We must work to a model where the government proactively stands with us, and helps with upgrading the people because at the end of the story, the custom broker is at the centre of international business, and if he is a weak link, the economy of the country is going to suffer. If you look at the government, they don’t recognize skilling for Customs as a product. The Logistics Sector Skill Council is trying to make an effort over there, but none of the state governments recognize it as a product. Everyone is talking maritime, shipping, logistics, but nobody is talking core activity. So, somebody in the government has to wake up and say, yes, we will support you, we will stand by you, and we will financially back you to do great work in this space.
Finally, Mr. Samir Shah, what are the lessons that you have learnt from Covid?
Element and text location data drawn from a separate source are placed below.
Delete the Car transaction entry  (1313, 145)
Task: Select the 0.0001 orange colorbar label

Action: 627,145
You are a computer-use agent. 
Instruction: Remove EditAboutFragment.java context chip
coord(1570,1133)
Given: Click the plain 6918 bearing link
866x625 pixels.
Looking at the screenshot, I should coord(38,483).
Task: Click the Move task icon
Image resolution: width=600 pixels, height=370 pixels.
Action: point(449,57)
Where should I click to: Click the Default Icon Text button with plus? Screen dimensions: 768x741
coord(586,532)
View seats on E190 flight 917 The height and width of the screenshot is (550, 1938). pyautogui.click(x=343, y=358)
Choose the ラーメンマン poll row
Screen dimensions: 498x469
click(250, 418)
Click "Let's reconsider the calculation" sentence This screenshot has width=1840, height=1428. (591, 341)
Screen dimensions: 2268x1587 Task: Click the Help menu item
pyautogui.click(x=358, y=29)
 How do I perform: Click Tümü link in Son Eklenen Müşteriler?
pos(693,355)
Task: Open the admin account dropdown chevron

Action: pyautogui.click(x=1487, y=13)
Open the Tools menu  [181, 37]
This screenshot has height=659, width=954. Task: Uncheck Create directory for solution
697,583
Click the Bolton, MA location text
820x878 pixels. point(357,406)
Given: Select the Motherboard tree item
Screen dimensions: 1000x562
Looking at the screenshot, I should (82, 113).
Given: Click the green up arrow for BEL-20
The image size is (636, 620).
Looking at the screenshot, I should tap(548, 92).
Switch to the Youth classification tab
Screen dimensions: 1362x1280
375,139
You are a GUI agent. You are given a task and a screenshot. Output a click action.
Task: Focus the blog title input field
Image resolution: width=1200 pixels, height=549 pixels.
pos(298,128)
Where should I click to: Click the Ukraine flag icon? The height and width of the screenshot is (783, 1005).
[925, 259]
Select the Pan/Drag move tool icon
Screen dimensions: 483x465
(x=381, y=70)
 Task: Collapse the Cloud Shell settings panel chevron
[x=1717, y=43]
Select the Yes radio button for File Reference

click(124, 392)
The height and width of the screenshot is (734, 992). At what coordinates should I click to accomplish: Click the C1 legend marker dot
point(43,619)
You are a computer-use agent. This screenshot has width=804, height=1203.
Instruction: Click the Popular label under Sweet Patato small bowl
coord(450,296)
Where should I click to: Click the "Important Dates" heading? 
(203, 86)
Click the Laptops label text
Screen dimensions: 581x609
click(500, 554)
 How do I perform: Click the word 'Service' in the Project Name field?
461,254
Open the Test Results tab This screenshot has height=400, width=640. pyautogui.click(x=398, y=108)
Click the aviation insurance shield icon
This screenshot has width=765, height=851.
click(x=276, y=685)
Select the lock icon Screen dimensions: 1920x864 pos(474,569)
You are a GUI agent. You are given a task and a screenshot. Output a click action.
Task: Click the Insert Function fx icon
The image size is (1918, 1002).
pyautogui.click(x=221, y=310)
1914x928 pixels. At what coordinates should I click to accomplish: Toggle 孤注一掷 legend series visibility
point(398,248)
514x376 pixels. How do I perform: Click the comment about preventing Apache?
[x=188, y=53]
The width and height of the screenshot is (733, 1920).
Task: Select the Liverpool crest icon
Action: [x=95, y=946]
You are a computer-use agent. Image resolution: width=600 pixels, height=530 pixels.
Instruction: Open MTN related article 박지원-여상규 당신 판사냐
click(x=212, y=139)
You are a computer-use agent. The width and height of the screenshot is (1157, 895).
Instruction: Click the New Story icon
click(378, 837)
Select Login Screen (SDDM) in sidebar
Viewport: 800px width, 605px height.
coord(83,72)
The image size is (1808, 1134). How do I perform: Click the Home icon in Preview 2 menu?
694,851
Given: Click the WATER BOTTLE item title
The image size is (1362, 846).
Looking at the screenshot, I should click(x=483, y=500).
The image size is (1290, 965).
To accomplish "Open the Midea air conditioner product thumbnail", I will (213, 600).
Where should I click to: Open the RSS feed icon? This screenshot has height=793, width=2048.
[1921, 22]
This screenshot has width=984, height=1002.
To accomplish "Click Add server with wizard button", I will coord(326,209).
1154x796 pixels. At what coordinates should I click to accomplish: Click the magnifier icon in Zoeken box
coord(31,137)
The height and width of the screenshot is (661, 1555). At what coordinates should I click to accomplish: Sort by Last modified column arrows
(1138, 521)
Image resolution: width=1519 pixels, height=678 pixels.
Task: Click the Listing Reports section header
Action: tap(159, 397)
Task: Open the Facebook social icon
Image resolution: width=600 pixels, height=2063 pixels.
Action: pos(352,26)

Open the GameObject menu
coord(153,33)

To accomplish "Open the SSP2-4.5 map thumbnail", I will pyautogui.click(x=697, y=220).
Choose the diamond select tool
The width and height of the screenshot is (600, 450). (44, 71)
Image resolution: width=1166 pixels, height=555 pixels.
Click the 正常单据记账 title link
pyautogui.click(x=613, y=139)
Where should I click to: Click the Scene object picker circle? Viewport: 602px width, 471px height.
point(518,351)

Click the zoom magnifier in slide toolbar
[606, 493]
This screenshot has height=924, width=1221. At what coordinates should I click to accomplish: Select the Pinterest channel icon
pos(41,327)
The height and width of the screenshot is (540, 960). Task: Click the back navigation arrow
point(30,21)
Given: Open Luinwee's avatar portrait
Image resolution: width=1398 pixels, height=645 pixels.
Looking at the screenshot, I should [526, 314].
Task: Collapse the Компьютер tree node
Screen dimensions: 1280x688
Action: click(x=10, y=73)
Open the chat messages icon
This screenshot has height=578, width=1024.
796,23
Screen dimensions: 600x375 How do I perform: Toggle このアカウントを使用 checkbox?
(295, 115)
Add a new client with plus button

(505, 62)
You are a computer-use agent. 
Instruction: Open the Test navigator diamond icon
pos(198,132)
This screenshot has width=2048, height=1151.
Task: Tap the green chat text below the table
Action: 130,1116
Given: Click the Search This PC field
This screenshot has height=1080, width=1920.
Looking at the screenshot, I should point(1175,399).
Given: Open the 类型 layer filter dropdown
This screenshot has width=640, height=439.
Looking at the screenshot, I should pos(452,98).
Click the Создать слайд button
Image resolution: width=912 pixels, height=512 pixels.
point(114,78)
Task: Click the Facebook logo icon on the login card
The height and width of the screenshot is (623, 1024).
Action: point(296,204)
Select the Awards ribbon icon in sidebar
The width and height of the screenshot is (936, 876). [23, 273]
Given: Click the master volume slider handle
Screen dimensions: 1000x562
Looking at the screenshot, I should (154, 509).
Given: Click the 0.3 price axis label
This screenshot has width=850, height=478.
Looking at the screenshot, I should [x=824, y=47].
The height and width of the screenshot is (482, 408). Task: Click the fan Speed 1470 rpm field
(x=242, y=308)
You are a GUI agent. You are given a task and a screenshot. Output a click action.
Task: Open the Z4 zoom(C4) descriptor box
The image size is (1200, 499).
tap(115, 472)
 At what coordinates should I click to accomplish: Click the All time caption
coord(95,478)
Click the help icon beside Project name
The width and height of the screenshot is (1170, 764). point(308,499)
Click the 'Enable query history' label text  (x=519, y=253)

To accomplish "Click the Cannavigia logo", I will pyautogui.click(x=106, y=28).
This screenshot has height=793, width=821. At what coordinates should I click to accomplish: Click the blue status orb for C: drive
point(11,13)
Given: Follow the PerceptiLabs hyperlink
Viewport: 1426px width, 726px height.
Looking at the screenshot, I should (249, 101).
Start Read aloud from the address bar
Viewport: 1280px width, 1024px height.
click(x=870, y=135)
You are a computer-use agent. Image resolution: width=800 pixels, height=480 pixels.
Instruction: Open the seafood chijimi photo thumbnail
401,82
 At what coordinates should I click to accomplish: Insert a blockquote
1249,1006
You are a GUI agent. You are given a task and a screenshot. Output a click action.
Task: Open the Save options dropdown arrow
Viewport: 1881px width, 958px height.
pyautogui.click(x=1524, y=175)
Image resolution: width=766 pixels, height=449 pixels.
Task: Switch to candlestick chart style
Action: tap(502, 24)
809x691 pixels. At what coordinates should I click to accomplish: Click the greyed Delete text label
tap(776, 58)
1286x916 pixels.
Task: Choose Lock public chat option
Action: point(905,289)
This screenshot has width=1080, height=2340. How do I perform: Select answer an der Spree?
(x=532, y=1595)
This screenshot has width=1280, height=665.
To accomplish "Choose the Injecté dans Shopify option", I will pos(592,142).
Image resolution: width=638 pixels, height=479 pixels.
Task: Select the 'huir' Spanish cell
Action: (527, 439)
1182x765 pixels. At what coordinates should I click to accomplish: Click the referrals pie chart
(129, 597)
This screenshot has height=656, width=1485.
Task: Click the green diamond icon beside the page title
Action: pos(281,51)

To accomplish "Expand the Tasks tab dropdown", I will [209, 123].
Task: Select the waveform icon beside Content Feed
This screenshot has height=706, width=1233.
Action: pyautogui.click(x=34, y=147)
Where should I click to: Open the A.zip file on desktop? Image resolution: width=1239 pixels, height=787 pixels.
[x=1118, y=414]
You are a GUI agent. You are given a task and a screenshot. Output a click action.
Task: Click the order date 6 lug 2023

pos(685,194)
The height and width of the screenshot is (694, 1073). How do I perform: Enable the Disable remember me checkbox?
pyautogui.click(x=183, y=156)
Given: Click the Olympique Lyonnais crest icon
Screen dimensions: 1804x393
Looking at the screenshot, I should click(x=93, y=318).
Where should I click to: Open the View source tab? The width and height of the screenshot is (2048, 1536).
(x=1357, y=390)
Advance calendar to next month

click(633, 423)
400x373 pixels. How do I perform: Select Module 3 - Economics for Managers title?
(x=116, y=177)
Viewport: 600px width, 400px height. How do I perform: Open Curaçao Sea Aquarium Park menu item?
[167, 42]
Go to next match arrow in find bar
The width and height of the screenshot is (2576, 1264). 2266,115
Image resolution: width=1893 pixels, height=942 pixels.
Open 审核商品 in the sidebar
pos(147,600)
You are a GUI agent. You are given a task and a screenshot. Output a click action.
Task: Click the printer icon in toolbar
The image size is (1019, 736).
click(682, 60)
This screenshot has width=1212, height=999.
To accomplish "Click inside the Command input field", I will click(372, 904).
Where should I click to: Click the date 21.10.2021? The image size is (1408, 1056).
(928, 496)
Lots of lessons. The first is that each of us is capable of so many things which we never did. You know, I worked throughout the lockdown. Customs was recognized as an emergency service. I used to come to my office every day and I suddenly realized that I am the only person so I have to do everything. So, I used to do the work of my peon, executive assistant, receptionist, and I found that I could do it. I also realized that most of the people spend their time thinking – no, this is not important so I don’t want to do it. This is a cheap activity; I can afford to get somebody over here.
What I am seeing is that in the future, the Indian freight forwarder will be stuck to his computer screen whether it’s on his desktop, laptop, iPad, or smartphone, and each person will work much more than he has been working in the past. I find today that we are still in a semi-lockdown position – every day, you have 2 or 3 staff calling in and saying, sir, I won’t be coming in for the next 14 days; you have people coming in with all sorts of problems so every office is running at least 60% – 70% capacity only but we are still performing.
So, one of the biggest learnings was that we can continue to learn. It sounded good in the books and with the nice motivational speakers, but we experienced it ourselves. Another thing is that the average Indian is good with technology. He only needs to be guided – that you look press this button first, then you press this button and you will be sorted. But once you teach a person how he should use the technology, I find that besides being great software developers, Indians are very good at adapting to using technology. I have seen so many custom broker staff who have passed their 10th standard exam maybe 30 years back using the smartphone so nicely, interacting with the custom systems so nicely, and what I also would like to add is that the lockdown has the families closer because we couldn’t go around and meet people, we started doing video calls, FaceTime, Zoom calls – even the nuclear families had to spend so much time with each other.
So, there was a lot of good, while of course, it’s a pandemic, it has its sad effects, its bad effects, it’s going to be long term before we can get up, but we must recognize that we are not going back. This is the new normal, and this is how we will have to take the future.